PASSAGE PROVIDED:
--- start ---

Messaging security
==================

Why are we reading this paper?
  Email and messaging security is important in practice.
    Many users expect some degree of security from email and messaging systems.
    Significant activity in this space, both in research and in practice.
  This paper has a good survey of a wide range of messaging schemes.
    Optional paper describes the state of email security.
  Naively seems like a simple problem.
    Just use crypto: sign and encrypt?
  Different meanings of "security" for different users.
  Many interesting techniques that are boradly applicable, not just in messaging.

Example scenario: email security.
                    Sender's org      Recipient's org
                 +---------------+   +---------------+
  Sender -> MUA -|-> MSA -> MTA -|---|-> MTA -> MDA -|-> MUA -> Recipient
                 +---------------+   +---------------+

What security mechanisms are available today?
  SMTP.
  SMTP w/ STARTTLS.
    Not clear what name to expect in certificate.
      RFC 3207 suggests checking for server's name in certificate (end of sec 4.1).
      Server name comes from MX record, which is not the same as recipient's domain.
    Not clear whether to expect a server to support STARTTLS.
      MITM: adversary can pretend that server does not support STARTTLS.
      RFC 3207 suggests outgoing servers might remember who used to support STARTTLS.
      No clear plan here yet.
  SPF: TXT DNS record for sender's domain designates allowed sender servers.
    Goal: make it more difficult for spammers to impersonate sender's address.
  DKIM: message includes signature on selected headers and body parts.
    Key selection via DNS.
    Paper errata: DKIM uses selector._domainkey.example.net (just 1 underscore).

--- end ---

(Word and element pointing data)
--- start ---

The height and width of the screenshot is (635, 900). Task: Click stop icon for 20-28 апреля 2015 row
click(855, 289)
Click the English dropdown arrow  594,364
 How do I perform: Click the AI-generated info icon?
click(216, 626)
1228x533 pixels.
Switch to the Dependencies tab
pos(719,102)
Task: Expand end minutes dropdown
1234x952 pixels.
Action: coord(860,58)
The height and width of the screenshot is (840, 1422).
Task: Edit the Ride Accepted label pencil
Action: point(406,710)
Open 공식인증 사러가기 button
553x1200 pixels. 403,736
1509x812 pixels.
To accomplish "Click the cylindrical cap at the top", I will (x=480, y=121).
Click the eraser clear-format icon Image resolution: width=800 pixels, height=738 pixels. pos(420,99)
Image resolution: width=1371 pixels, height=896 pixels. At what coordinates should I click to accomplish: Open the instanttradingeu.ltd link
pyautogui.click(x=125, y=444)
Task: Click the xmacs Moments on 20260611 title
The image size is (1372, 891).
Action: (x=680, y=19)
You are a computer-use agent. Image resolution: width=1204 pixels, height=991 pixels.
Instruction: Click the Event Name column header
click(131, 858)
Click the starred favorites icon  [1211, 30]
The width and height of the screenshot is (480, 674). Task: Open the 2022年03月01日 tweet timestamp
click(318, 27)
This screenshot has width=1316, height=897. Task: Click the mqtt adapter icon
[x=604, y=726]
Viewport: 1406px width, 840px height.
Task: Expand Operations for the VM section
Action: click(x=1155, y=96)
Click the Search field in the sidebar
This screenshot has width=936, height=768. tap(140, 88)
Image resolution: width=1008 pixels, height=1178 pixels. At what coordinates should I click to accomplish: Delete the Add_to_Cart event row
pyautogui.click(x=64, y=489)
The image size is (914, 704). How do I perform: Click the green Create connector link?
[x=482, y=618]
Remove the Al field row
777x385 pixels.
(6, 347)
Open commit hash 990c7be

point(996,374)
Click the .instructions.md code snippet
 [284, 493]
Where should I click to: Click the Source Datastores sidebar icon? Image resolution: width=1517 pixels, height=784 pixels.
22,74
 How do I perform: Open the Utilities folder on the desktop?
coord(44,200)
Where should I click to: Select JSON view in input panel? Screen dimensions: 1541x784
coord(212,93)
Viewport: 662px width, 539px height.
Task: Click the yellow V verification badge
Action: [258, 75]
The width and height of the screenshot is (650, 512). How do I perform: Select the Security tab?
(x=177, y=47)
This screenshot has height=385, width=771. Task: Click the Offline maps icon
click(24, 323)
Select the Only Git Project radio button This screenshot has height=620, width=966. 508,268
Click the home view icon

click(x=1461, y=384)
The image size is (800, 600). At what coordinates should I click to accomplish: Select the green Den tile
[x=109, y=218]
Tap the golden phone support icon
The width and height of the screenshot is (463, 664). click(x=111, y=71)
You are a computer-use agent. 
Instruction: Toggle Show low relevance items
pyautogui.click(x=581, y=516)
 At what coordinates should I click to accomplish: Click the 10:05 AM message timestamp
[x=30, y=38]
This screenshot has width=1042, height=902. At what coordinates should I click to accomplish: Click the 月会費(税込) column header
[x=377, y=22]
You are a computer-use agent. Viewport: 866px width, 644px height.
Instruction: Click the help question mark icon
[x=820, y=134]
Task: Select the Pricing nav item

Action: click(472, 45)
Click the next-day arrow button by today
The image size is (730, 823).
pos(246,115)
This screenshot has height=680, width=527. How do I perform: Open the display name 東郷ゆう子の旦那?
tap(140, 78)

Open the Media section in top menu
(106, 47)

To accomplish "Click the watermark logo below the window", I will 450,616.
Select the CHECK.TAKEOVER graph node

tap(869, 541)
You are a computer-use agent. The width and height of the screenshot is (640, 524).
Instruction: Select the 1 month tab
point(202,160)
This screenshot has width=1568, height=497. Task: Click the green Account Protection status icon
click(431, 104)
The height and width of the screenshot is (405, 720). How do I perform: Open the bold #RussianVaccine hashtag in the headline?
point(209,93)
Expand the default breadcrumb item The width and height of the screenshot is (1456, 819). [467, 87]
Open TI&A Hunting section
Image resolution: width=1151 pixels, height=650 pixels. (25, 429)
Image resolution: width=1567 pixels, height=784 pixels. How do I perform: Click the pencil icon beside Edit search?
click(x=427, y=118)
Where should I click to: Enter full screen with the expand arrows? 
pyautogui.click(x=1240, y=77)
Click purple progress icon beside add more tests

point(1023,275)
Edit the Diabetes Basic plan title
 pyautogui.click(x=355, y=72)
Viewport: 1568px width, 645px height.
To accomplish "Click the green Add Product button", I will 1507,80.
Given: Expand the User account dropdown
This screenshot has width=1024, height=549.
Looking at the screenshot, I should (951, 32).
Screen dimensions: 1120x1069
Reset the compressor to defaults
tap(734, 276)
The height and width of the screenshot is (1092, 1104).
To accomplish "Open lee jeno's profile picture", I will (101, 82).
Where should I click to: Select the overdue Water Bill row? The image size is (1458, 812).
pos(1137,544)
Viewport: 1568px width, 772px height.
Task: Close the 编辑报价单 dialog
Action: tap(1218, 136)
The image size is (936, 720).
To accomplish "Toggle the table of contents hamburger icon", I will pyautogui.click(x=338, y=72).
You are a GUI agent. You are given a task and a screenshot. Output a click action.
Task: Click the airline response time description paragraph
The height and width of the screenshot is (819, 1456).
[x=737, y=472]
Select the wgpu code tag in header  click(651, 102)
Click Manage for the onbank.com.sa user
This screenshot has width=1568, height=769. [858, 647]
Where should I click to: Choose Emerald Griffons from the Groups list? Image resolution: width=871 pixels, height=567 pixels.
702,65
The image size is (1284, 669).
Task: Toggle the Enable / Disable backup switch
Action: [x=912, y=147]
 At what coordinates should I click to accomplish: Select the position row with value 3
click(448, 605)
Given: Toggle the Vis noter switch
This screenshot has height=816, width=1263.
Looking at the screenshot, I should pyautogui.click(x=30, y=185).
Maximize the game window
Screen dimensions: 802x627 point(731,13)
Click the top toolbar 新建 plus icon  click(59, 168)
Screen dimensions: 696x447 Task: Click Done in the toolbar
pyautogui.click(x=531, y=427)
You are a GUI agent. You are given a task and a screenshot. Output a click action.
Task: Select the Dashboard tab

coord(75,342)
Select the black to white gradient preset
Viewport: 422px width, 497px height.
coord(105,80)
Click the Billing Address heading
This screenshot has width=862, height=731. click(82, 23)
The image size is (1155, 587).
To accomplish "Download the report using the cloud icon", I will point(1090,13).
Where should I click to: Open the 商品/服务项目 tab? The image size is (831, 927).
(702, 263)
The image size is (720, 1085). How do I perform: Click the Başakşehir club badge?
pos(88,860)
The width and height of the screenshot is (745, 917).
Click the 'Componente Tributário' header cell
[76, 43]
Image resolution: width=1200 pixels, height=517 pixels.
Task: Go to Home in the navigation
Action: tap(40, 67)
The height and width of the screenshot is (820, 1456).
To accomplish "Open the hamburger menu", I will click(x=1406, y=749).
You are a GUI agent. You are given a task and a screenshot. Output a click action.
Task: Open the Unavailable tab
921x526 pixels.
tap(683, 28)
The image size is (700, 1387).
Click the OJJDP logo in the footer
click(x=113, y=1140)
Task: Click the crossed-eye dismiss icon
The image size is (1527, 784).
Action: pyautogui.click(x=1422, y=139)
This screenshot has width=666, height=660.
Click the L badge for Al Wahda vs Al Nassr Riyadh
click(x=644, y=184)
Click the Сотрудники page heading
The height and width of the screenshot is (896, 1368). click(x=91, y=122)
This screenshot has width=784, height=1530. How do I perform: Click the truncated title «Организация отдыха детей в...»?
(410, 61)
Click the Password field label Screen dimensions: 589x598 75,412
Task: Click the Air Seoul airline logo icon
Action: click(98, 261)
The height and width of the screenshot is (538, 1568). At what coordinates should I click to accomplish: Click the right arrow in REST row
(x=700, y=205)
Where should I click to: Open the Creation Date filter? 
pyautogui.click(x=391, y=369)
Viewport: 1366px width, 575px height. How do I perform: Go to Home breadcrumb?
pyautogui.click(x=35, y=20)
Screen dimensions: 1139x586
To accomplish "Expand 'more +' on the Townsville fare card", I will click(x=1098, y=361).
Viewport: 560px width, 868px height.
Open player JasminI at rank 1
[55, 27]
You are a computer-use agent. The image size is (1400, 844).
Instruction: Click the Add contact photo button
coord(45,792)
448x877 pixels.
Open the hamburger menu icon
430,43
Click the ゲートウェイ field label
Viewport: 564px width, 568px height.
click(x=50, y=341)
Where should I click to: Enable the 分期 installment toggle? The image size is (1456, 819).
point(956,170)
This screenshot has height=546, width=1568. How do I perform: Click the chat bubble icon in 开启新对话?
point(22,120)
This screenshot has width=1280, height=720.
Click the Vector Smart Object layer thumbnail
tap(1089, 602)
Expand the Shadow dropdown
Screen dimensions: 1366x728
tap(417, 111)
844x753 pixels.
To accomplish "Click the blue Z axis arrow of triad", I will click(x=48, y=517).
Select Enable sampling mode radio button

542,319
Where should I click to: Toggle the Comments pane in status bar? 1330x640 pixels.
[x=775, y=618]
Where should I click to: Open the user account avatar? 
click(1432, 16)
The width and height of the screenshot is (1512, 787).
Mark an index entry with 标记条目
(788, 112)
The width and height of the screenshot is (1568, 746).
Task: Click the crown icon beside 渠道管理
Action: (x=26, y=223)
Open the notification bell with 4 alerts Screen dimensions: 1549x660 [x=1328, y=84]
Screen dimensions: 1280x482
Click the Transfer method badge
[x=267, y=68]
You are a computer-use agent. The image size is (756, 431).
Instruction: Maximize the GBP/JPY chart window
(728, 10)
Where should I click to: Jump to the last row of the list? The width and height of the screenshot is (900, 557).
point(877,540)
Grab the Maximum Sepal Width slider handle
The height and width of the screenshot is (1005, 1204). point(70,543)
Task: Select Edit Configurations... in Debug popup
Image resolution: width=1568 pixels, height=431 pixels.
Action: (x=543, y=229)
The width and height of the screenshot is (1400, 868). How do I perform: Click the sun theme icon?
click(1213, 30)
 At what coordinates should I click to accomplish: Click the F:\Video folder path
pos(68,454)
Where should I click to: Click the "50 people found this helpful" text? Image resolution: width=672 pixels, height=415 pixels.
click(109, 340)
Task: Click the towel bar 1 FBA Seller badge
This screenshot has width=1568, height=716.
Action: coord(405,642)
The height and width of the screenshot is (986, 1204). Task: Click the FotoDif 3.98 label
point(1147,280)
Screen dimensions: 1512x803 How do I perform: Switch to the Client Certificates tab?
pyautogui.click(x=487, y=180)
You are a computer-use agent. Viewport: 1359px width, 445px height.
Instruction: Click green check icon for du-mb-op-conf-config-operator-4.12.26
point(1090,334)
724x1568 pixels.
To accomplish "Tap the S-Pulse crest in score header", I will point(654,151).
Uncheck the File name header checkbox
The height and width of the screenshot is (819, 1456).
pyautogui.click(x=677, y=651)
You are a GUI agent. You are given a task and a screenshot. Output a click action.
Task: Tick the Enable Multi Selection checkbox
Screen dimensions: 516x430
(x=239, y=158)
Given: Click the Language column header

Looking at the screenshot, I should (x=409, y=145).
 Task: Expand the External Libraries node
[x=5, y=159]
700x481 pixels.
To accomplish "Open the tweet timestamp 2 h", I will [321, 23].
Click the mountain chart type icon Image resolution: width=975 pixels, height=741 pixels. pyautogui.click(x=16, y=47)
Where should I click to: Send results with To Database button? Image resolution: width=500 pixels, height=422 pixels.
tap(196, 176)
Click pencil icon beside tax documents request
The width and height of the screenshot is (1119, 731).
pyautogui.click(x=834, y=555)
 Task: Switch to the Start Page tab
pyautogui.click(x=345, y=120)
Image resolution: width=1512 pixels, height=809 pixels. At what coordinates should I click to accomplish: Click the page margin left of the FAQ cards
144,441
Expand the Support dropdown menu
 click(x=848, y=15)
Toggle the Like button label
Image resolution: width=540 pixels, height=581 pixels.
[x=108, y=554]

--- end ---

WRITTEN TASK A: In the messaging security notes, what does the SPF TXT DNS record for a sender's domain designate?
WRITTEN TASK B: Reproduce everything in the messaging security notes from "Why are we reading" down to "and in practice.".

TASK SOLUTION A: It designates the allowed sender servers.

TASK SOLUTION B:
Why are we reading this paper?
  Email and messaging security is important in practice.
    Many users expect some degree of security from email and messaging systems.
    Significant activity in this space, both in research and in practice.